----- Kutipan Sumber -----

Konflik Thailand-Kamboja Memanas, 19 Tewas
Konflik Thailand-Kamboja memanas di perbatasan, tewaskan 19 orang akibat sengketa Kuil Preah Vihear. Indonesia serukan perdamaian via ASEAN, pastikan 15 WNI aman. Baca update eskalasi, respons diplomatik, dan tanggapan netizen Indonesia.

Jakarta, 26 Juli 2025 – Konflik bersenjata di perbatasan Thailand dan Kamboja memasuki hari ketiga pada Sabtu (26/7), dengan laporan terbaru menyebutkan sedikitnya 19 orang tewas, termasuk 13 warga sipil dan enam tentara Thailand, serta satu warga Kamboja. Eskalasi ini, yang dipicu oleh sengketa wilayah di sekitar Kuil Preah Vihear dan Prasat Ta Muen Thom, telah menyebabkan lebih dari 150.000 warga dari kedua negara mengungsi.
Indonesia, melalui Kementerian Luar Negeri (Kemlu), menyerukan penyelesaian damai sesuai prinsip ASEAN, sementara 15 Warga Negara Indonesia (WNI) di wilayah perbatasan dilaporkan aman.
Eskalasi Militer dan Dampak Kemanusiaan
Bentrokan dimulai pada Kamis (24/7) pagi di wilayah perbatasan antara Provinsi Preah Vihear (Kamboja) dan Provinsi Ubon Ratchathani serta Surin (Thailand). Thailand mengerahkan jet tempur F-16 untuk melancarkan serangan udara ke tujuh lokasi di Kamboja, sementara Kamboja membalas dengan roket jarak jauh dan artileri berat.
Kamboja menuduh Thailand merusak Kuil Preah Vihear, situs Warisan Dunia UNESCO, dengan serangan udara, meskipun Thailand membantah tuduhan tersebut. "Klaim bahwa serangan kami merusak Kuil Preah Vihear adalah distorsi fakta," kata juru bicara Angkatan Darat Thailand, Kolonel Richa Suksuwanont, dalam pernyataan resmi pada Jumat (25/7).

----- Data Tersedia -----

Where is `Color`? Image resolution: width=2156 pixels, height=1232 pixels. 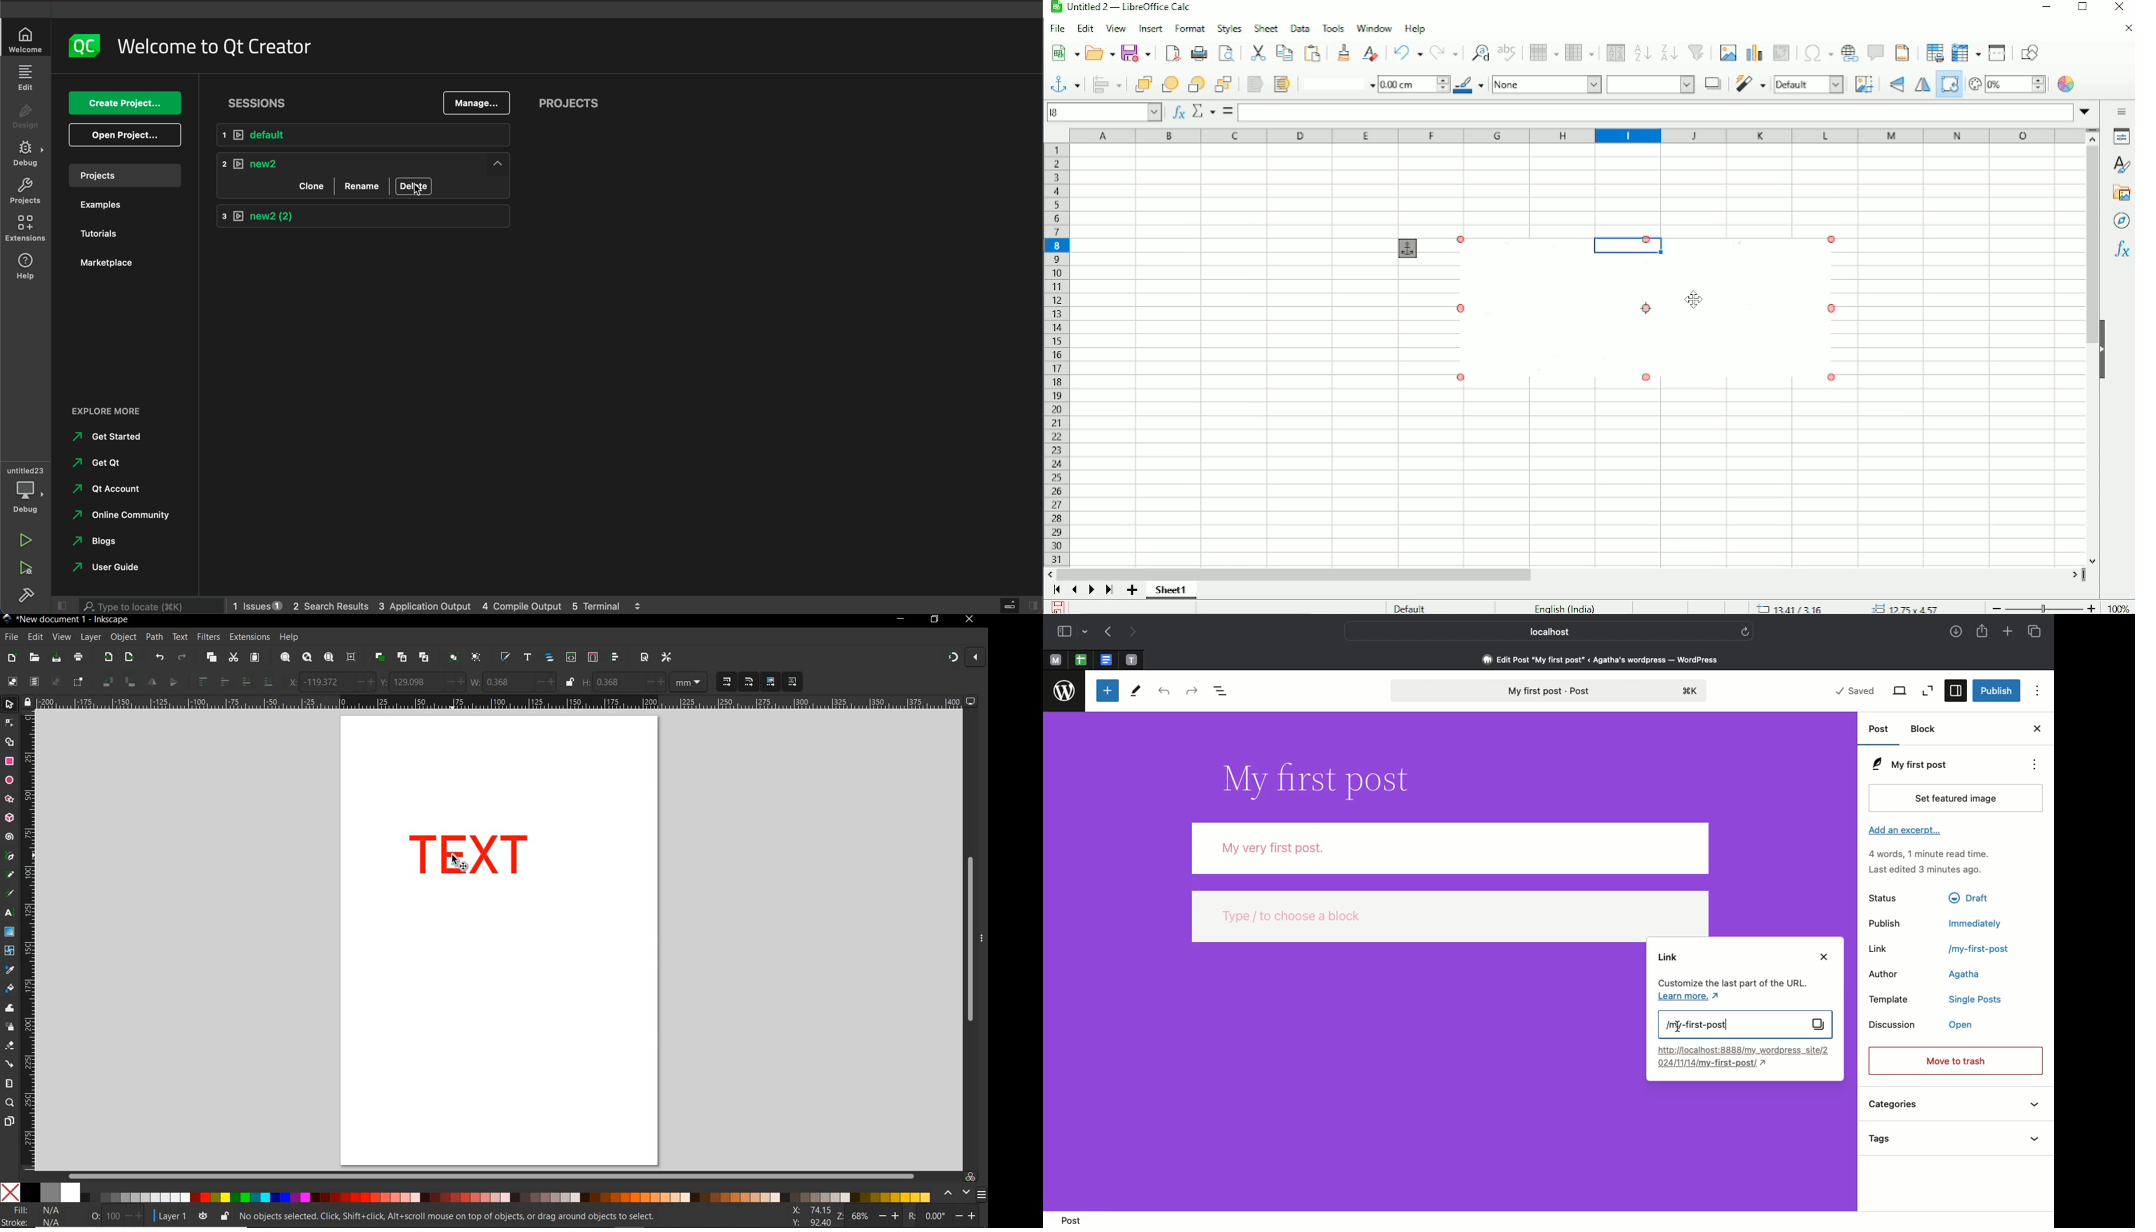 Color is located at coordinates (2067, 84).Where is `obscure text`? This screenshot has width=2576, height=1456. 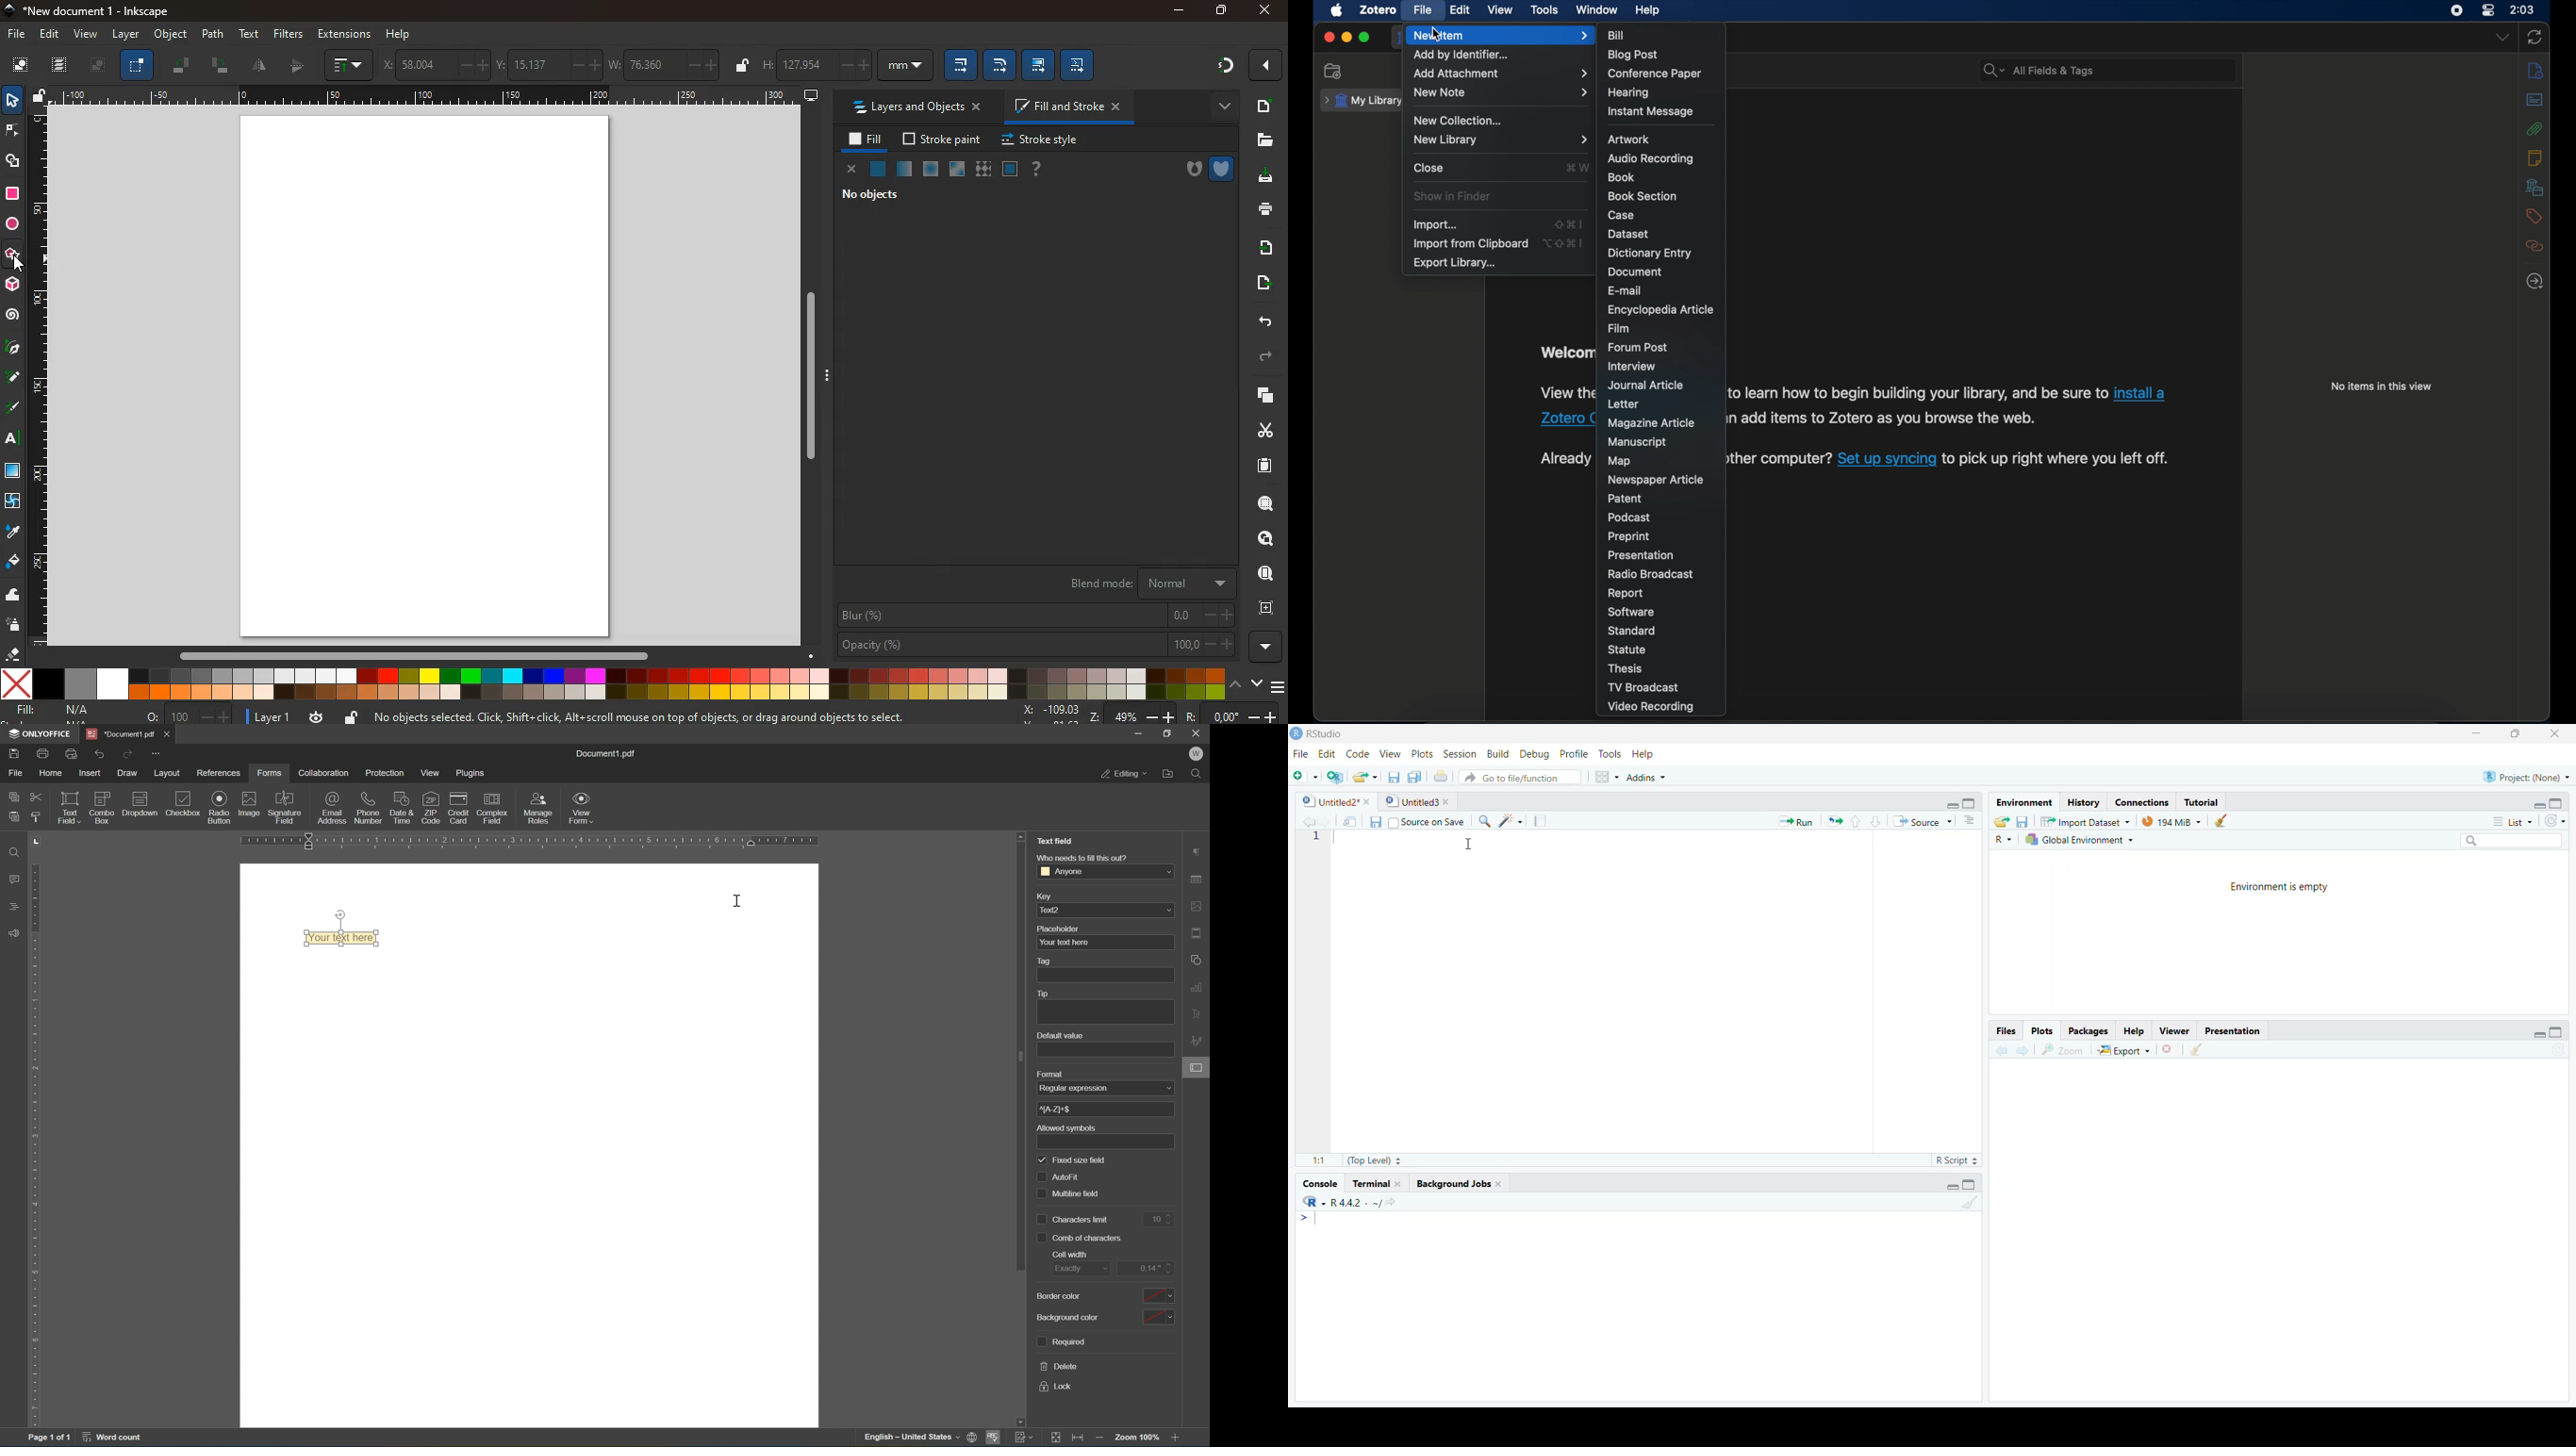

-----

## Yang Diharapkan
Tolong salin tanpa perubahan bagian artikel tentang konflik Thailand-Kamboja, mulai dari "Indonesia, melalui Kementerian" sampai dengan "perbatasan dilaporkan aman.".

## Jawaban Latihan Ini
Indonesia, melalui Kementerian Luar Negeri (Kemlu), menyerukan penyelesaian damai sesuai prinsip ASEAN, sementara 15 Warga Negara Indonesia (WNI) di wilayah perbatasan dilaporkan aman.